Second Grade: (Focus on Melody and care for instruments) Sol-Mi-La and Mi-Re-Do patterns
  • Students learned important ways to care for our tone bar instruments and explore how they make sound.  
    • Students discovered the sound is in the bar itself and when tapped the sound is released.  
    • We discovered the importance of the rubber nails that hold the bars in place and how to remove bars without damaging the nails.
    • Students learned and practiced routines for taking instruments out and putting them back safely.
  • Students were introduced to a song called "Autumn is Here" - which is a pentatonic song.  The melody works in canon and can be sung and played on instruments.
    • Students sang the song and played an alternating beat ostinato on the octave, and then the bordun (open 5th) as accompaniment to the singing.  As students became secure in that pattern, they had the option of expanding the pattern to 'walking up the instrument' - low c, g, high c, g - still on the beat.  The most challenging pattern students explored was the cross-over bordun - C - G - C' - G while singing.
    • Another day we added a rhythmic ostinato to our singing and xylophone accompaniment.  The pattern introduced a syncopated rhythmic figure:  "Autumn is here again" (Tee - tah- tee tee-tee tah).
      • Half of the class whispered the ostinato and played the pattern on colored shaker eggs, while their partners sang the song and played the beat accompaniment on xylophones.
      • Students rotated to play on all sizes of xylophones and have multiple turns.
    • Another day, students discovered the melody of the song (melodic direction, steps, repeated notes and the phrase form) in order to play the melody on xylophones.  
    • As this piece works as a canon, students were challenge to sing and maintain their part as a whole class while the teacher came in as a 'interruption' on the 2nd entrance of the canon.  Once students discovered where the interruption - 2nd entrance - came in relation to the first, they took over that part.  Eventually we may play this piece as a 2 part instrumental canon.  

Third Grade:
  • This grade level began learning songs and pieces for their "Rock Concert" - a parent sharing that ties in with a classroom Science unit. 
    • Rock Concert - opener and reprise
    • Rock Rap 
      • Students chose one of three parts that layer together and the corresponding verse
    • Obwisana -  a rock passing game from Ghana
      • Students have worked on passing rocks around a community circle to the macro (big) beat in different directions; the goal being that all start with one rock and end with one rock - trying to bring the same rock back to where it started
    • My Favorite Rock - a song we sing while taking the rocks for Obwisana
Fourth Grade:  (Focus on Melody)
  • This grade level began learning songs and pieces for their "Colorado Connection Concert" - a parent sharing that ties in with a classroom studies. 
    • Symbol Song - students self-selected groups for 5 verses within this song and began learning that part of the song; we worked as a whole group on the parts that everyone sings, too.
    • Cheyenne Hand Game Melody
      • Students heard the song, which is in vocables, while practicing the passing of a small rock in a beat pattern, allowing the rock to move - undetected (?) around the circle.  Later this becomes a guessing game between two teams.
  • Students reviewed treble clef note names - lines and spaces were introduced in 3rd grade, and we extended our knowledge of notes using the music alphabet pattern to apply to notes outside of the staff  - from the b below the staff to the b above the staff
      • Students completed their first try at the 50 in 5 challenge - a 5 minute timed note naming challenge
      • The feedback from this first round can help students do even better on the next go-round.  This assessment occurs 4 times each year. 
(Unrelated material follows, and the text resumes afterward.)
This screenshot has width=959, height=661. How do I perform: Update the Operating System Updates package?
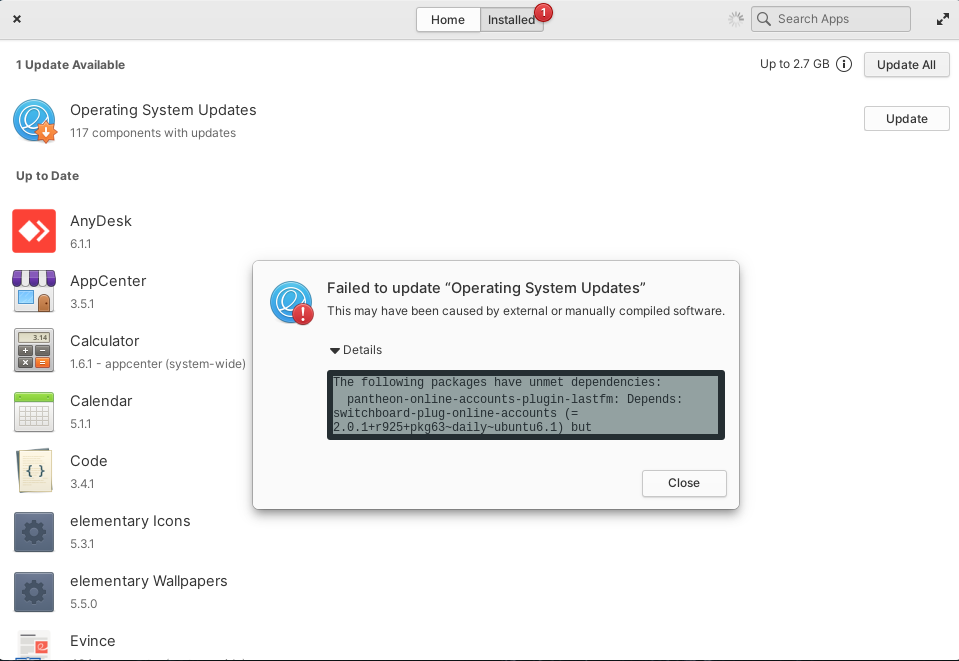[906, 118]
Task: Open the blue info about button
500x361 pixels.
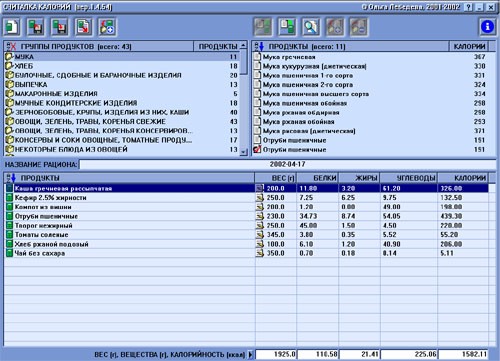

Fifth Grade: (Focus on Melody)
  • Students re-discovered important ways to care for our tone bar instruments and explore how they make sound.  
    • Students discovered the sound is in the bar itself and when tapped the sound is released.  
    • We discovered the importance of the rubber nails that hold the bars in place and how to remove bars without damaging the nails.
    • Students learned and practiced routines for taking instruments out and putting them back safely, and which mallets go with which instruments.
  • Students were introduced to a piece called Syncopation Step-Wise Motion  through body percussion.  
    • Students noticed patterns and the form.  
    • After 'playing' the piece with body percussion and trying it out as a canon, we moved the patterns over to xylophones.  
      • The syncopated patterns were played with octave jumps and repeated tones.  The other phrases were made of ascending and descending scale patterns
      • After becoming secure with playing the piece in unison from C-C (using a major scale), students were introduced to the modal scales (ionian, dorian, phrygian, lydian, mixolydian and aeolian) as we moved the scale set from C-C' (ionian) to D-D' (dorian), E - E' (phrygian), F-F' (lydian), G-G' (mixolydian) and A-A' (aeolian).  Each scale has a different feel or flavor and just by moving to another scale and playing the same patterns, students were able to experience this.  
    • Students created a collaborative composition based on the patterns we discovered in Syncopation Step-Wise Motion:  repeated notes, octave jumps, and scale patterns.  Each group chose a scale or tone set, and notated their pattern graphically.  Groups performed their creations for each other.  Even with these limited fragments to choose from, each piece was unique and amazing.
  • Students reviewed treble clef note names - from the b below the staff to the b above the staff
    • Students completed their 1st take on the 50 in 5 challenge - a 5 minute timed note naming challenge.  
      • The feedback from this first round can help students do even better on the next go-round.  This assessment occurs 4 times each year. 



Friday, September 6, 2019

First "Week" in Music (August 12-September 6, 2019)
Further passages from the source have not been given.